Hello All,
I am trying to fix someones code which fails due to hard-coding with the date ranges.
call symput ('count_range', 'count&file_dt1.-count20200501
count20200430-count20200402');
call symput ('balance_range', 'chd_current_balance_&file_dt1.-chd_current_balance_20200501
chd_current_balance_20200430-chd_current_balance_20200402');
Output : count20200520-count20200501 count20200430-count20200402 chd_current_balance_20200520-chd_current_balance_20200501 chd_current_balance_20200430-chd_current_balance_20200402
The failure is caused whenever there is a sparsity of the data in the repository in this case the data for 20200519 was missing, which is uncommon but happens sometimes. (To give a little credit to the original developer , this code was meant to be run only for few days and he/she took a short cut ).

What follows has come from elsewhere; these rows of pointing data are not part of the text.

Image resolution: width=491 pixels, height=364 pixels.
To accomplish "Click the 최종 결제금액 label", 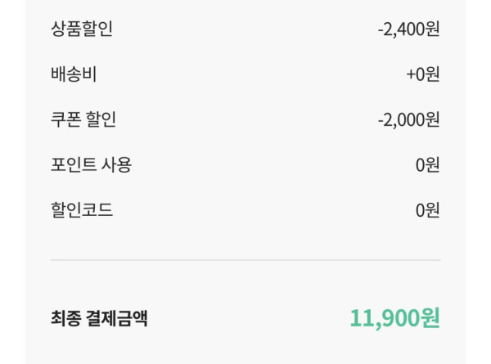I will (99, 317).
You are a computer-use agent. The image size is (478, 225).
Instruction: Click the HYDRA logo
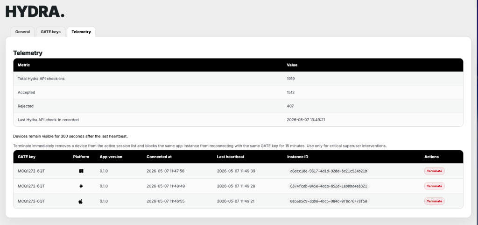pos(35,12)
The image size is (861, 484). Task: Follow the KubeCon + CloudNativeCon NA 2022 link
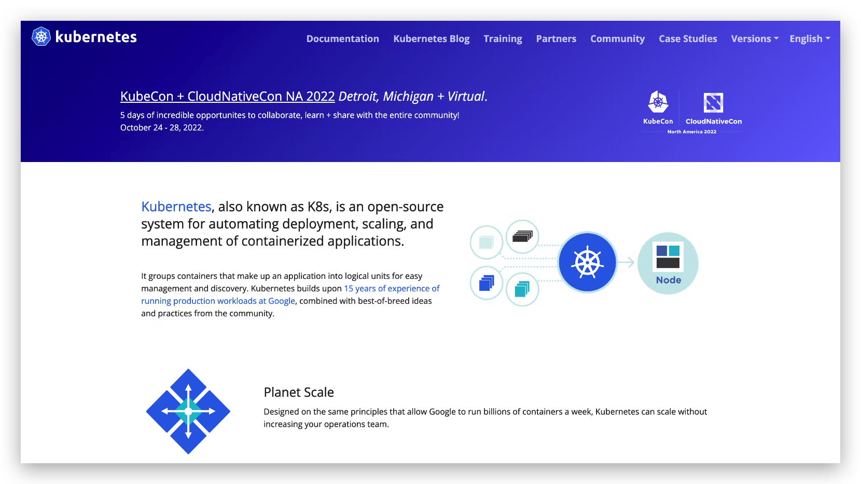coord(227,97)

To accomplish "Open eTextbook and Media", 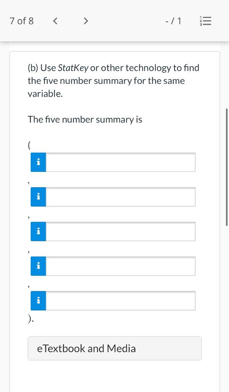I will tap(114, 348).
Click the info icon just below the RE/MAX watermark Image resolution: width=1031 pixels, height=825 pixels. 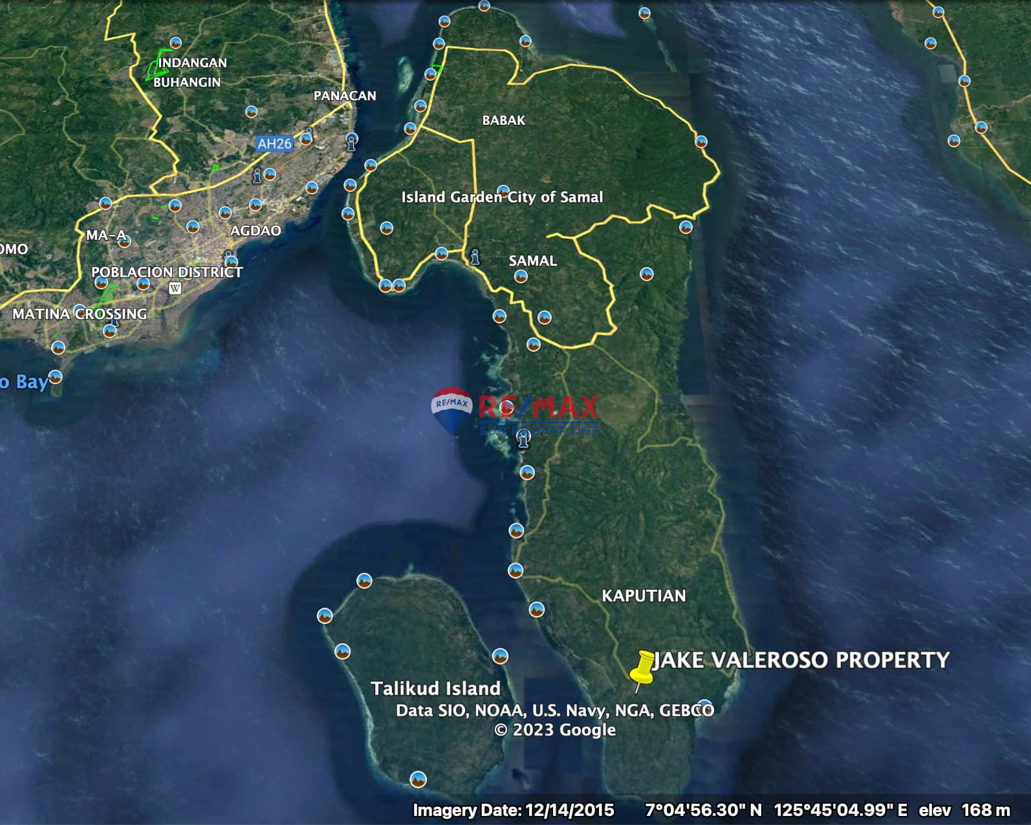pyautogui.click(x=523, y=440)
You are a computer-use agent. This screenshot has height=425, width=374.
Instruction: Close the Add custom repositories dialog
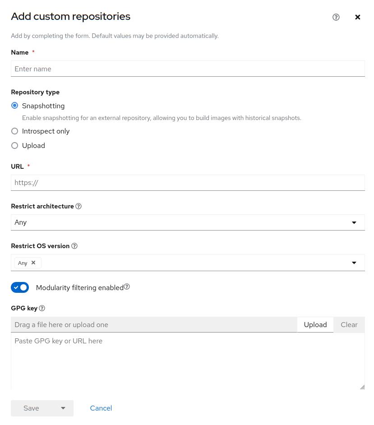click(x=357, y=17)
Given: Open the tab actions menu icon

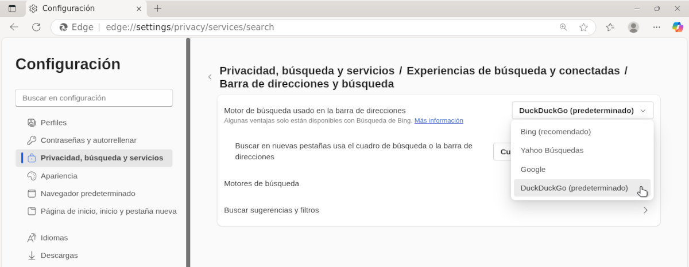Looking at the screenshot, I should pyautogui.click(x=12, y=9).
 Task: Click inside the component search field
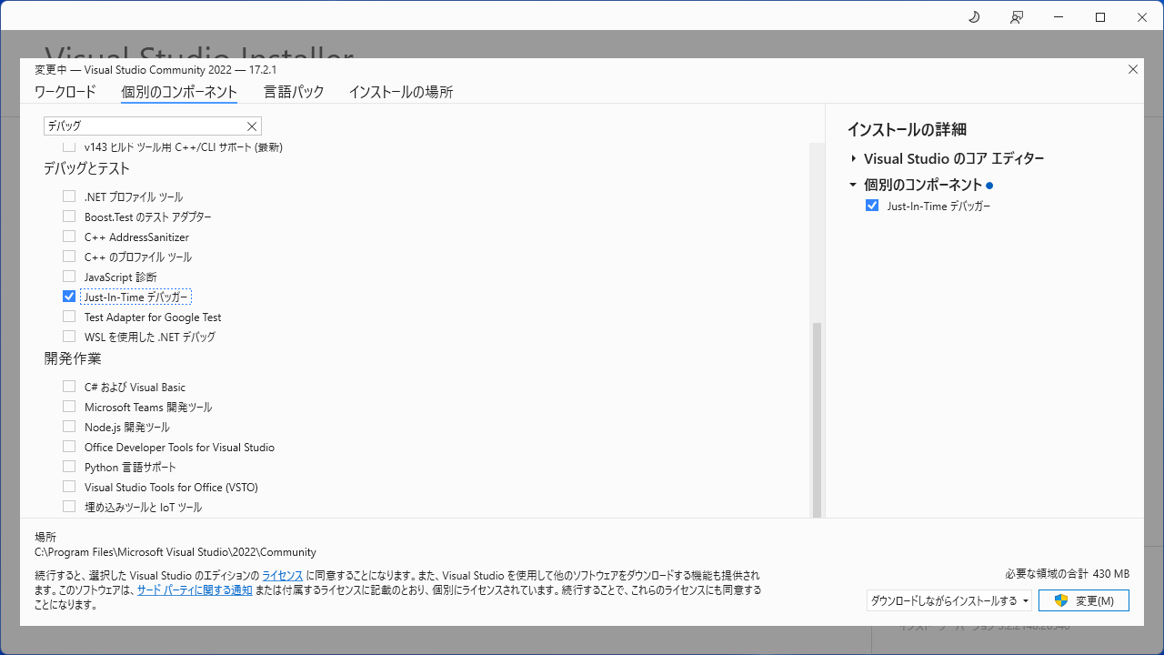(x=146, y=126)
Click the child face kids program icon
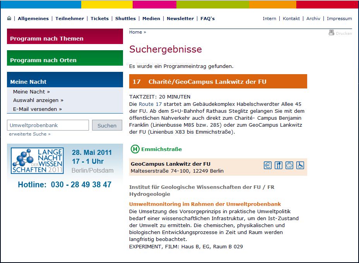Image resolution: width=359 pixels, height=263 pixels. click(289, 165)
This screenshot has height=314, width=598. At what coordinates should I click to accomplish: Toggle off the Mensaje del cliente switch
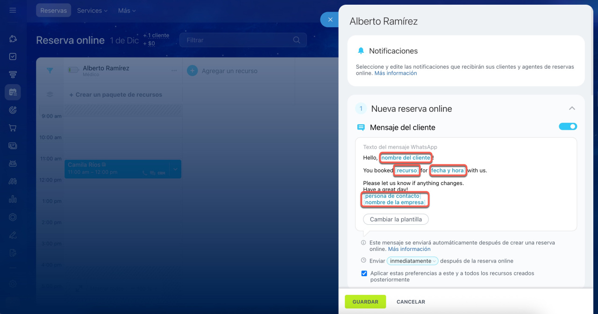coord(568,127)
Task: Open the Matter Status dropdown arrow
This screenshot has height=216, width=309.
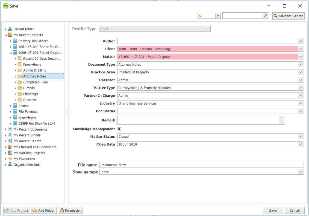Action: point(300,136)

One approach that might work is a Proc SQL Code which lists all the available dates (I am yet to test this )
proc sql noprint; select distinct cats('count',put(enrollment_dt,yymmddn.)) , cats('chd_current_balance_',put(enrollment_dt,yymmddn.)) into : count_range separated by ' ',:balance_range separated by ' ' from in.repository_current where ^ missing(enrollment_dt); quit;
I am wondering if there is a way to replicate the date ranges similar to the original formats used in the code :
chd_current_balance_20200501-chd_current_balance_20200518 chd_current_balance_20200520 count20200501-count20200518 count20200520
Creating a range till the data is continuously available and either list the subsequent values after the break or create a new range.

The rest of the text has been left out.